Halsoft wrote:Again, there are so many previous posts on this but I feel its important for me to weigh in on this. Sorry for not taking the time to read all of the previous posts on this but I'm trying to get a general feel for the kinds of things that appear on this site. As a drug addict/alcoholic, I make an important point to give money to any homeless person I come across. I justify it in multiple ways to myself. Its my way of giving back when I can't return the money to the people who had given to me in the depths of my addiction. Absent that its not my responsibility once the money has left my wallet. Its literally out of my hands. I expect nothing in return from these people, so it is a way for me to be altruistic. I make a point to let them know I was also in there shoes and that there is a way out. If they use the money to buy drugs and alcohol it is a brief respite to the things they are dealing with while sober. It may eventually lead to them seeking God in a way they hadn't before. I know that it did for me.
That post moved me Hal.
I have never been homeless (thank God) but I do struggle with alcohol. I won`t bore you with all the details (if you are interested most f my struggles are posted in my thread My Journey) so to read of someone who has/had the same struggles and is obviously turning their life around brings me comfort, and hope.
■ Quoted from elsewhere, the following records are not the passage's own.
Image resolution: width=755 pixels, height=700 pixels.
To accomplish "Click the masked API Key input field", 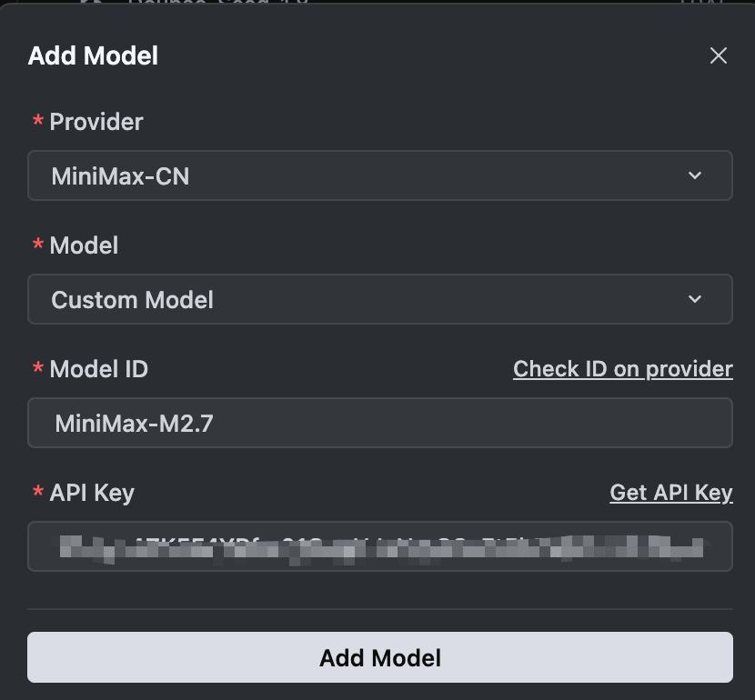I will point(379,546).
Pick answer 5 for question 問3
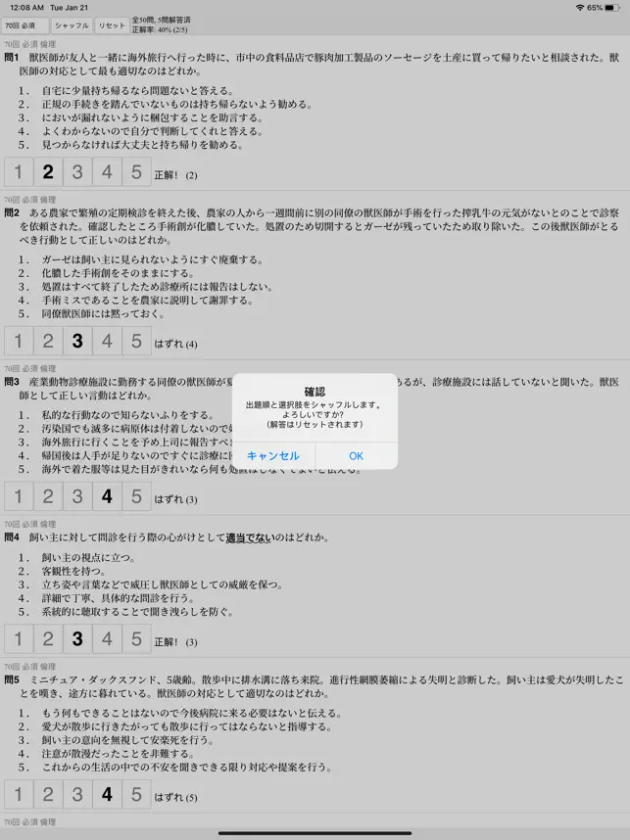The image size is (630, 840). click(x=137, y=496)
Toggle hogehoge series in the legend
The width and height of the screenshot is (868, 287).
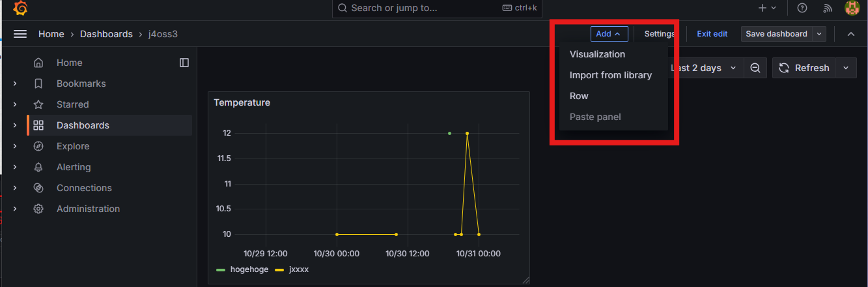(249, 269)
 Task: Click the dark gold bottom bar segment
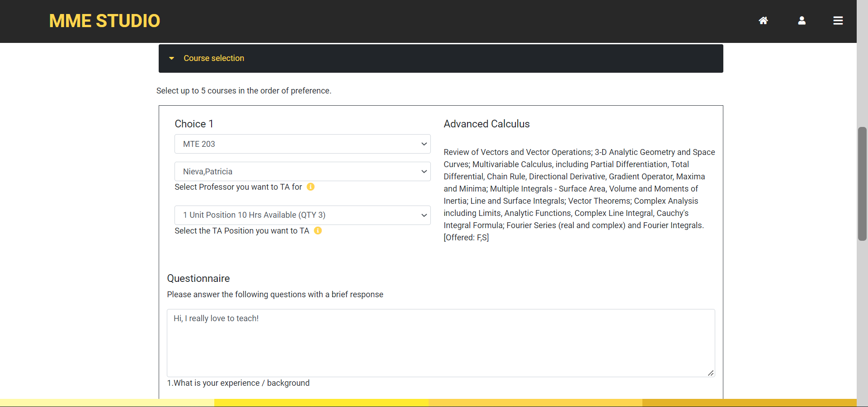749,403
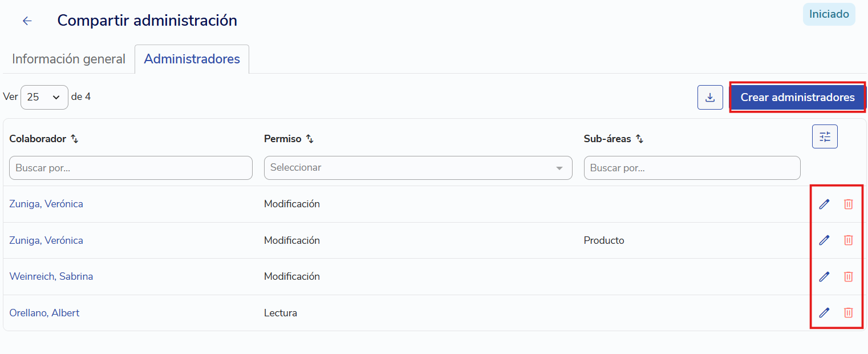Image resolution: width=868 pixels, height=354 pixels.
Task: Edit first Zuniga, Verónica row with pencil
Action: 824,204

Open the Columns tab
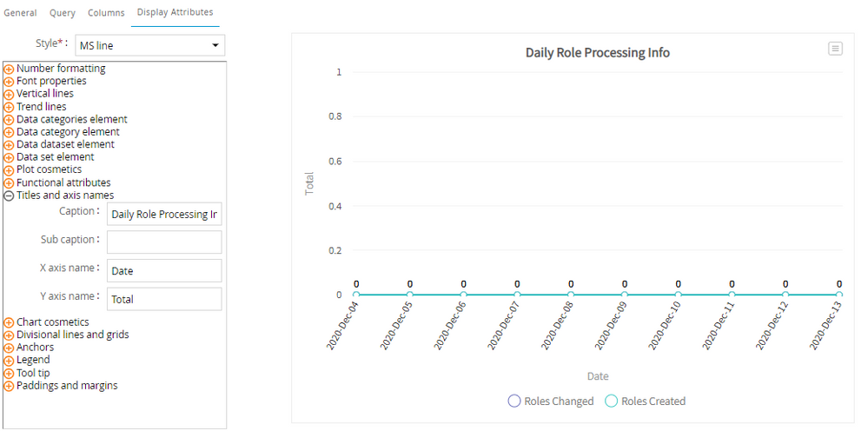(x=106, y=13)
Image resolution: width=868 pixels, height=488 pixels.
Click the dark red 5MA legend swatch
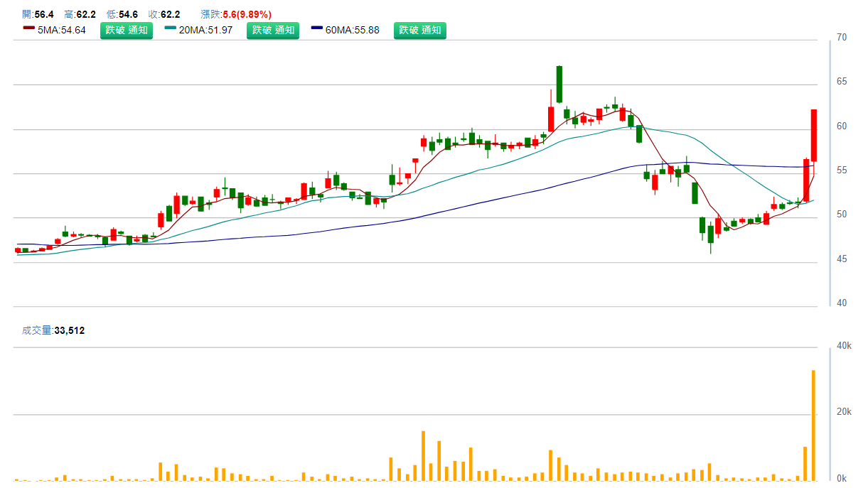click(x=28, y=28)
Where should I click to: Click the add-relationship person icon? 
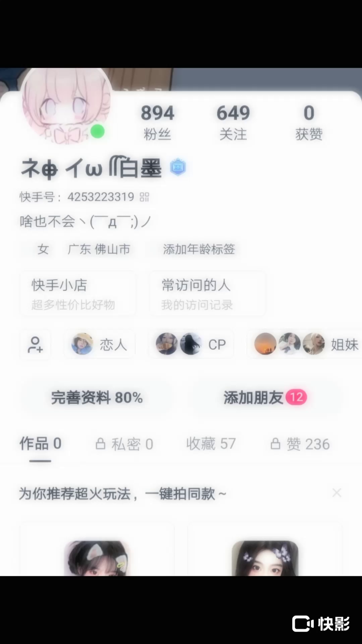point(35,344)
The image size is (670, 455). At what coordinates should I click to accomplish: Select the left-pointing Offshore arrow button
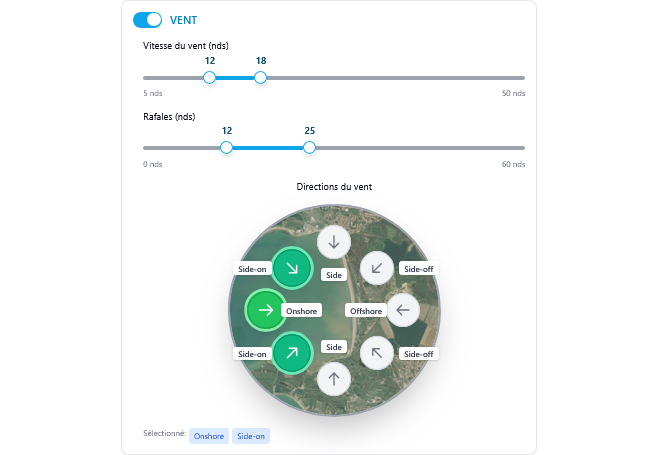402,310
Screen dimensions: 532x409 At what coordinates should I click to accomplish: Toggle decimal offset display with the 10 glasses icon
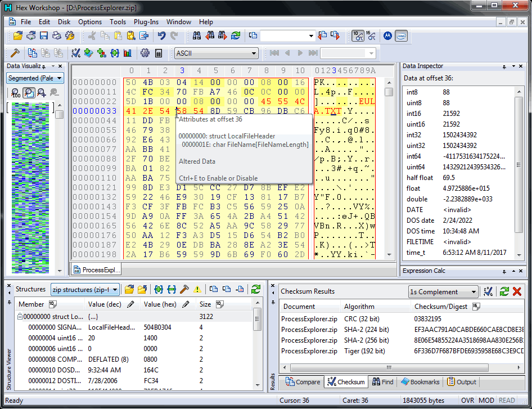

I`ve been thinking for a while about volunteering at a homeless shelter, as a way of giving something, and maybe as a way of seeing my problems from a different point of view. I want to, but, I know, through research, that it would be heartbreaking, there would be failures, I would be among people at their lowest and if I`m honest I don`t know if I could handle it.
I had depression for seven years, that was very late in getting diagnosed, so I have personal experience of what some may be going through but I don`t know if that`s enough, y`know?
I want to help but this kind of thing may not be the way. I think it takes a special type of person to do that and I`m not sure if I`m that person. Maybe my path is a different one.